Obama no sólo no ha acabado con Osama, sino que ha consolidado un icono indestructible. Tanto como lo es el de aquel otro terrorista sanguinario, cuya efigie simboliza paradójicamente la libertad: el Che Guevara. Los iconos se alimentan del fervor de la multitud. No entra en juego la razón, sino los instintos y sentimientos primarios, desde el amor al odio. Osama es odiado por Occidente en la misma medida y por la misma causa en que es amado por Oriente, para quien Osama es la venganza, la justicia, la promesa.



Osama ha muerto, dicen, y sin embargo permanece. Está detrás de las revueltas que se vienen sucediendo en el mundo musulmán contra gobiernos corruptos, sí, corruptos (señálenme uno en todo el orbe islámico que no lo sea), pero pro occidentales.
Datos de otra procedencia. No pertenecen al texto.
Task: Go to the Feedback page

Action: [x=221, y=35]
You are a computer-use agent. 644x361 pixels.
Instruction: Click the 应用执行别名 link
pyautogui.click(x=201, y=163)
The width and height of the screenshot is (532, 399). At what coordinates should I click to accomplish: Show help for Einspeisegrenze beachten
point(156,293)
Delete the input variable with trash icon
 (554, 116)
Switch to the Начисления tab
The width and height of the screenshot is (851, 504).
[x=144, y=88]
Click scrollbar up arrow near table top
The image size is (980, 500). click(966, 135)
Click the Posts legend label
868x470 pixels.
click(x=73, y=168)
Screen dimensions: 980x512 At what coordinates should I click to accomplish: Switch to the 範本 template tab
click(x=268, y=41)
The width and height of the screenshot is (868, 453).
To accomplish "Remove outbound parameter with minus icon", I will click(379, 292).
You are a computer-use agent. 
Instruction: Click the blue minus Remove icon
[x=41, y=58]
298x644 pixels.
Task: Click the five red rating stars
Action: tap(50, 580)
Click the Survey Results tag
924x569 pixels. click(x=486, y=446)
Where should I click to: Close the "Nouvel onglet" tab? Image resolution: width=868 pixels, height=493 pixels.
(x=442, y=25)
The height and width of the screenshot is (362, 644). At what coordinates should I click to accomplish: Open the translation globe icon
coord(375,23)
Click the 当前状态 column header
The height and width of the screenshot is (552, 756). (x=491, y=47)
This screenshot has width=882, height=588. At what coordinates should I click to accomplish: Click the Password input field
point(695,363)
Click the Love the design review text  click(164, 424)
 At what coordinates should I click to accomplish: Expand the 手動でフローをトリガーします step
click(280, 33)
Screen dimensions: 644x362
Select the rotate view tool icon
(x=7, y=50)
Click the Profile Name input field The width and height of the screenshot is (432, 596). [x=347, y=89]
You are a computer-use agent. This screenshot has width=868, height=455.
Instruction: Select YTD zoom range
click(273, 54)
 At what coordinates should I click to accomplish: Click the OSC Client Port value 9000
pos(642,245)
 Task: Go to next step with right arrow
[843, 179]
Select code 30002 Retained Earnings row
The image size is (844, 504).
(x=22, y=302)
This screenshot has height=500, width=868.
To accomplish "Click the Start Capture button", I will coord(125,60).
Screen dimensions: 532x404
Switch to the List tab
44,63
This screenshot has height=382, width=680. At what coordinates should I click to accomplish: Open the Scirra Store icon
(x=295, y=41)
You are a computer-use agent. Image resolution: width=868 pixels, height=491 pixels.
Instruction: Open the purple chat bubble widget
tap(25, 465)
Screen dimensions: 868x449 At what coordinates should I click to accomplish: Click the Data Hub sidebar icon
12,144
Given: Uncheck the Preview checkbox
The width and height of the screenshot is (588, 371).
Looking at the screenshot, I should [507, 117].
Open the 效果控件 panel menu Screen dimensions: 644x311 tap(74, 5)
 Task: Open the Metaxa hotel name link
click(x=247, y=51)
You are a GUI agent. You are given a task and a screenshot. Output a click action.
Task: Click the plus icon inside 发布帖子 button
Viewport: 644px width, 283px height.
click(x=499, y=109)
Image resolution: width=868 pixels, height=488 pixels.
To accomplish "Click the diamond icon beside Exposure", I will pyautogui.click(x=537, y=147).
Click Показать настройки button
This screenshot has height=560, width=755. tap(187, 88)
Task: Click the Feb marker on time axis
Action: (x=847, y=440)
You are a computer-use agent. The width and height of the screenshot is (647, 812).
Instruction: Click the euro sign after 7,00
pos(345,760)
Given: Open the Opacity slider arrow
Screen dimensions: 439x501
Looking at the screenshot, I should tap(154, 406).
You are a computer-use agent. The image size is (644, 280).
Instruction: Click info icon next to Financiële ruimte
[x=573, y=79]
Esas mismas revueltas que la estupidez progresista ha querido convertir en revoluciones democráticas y a las que ha bautizado con nombres de flores, como la revolución de los jazmines.



Osama no ha muerto, se está riendo de la estúpida Europa y de la pánfila Norteamérica. No, no es la libertad de los oprimidos, ni la democracia, ni siquiera la justicia, lo que ha derrocado al gobierno egipcio o al tunecino. A Muamar el Gadafi (por cierto, doña Carma, qué bonita manera de transformar una revuelta en una guerra civil por los intereses de Francia), a Bashar el Assad y a Alí Abdullah Saleh no los sustituirá la democracia occidental, sino la teocracia islámica más radical.



Y lo hará bajo la égida de Osama ben Laden, querido Barack.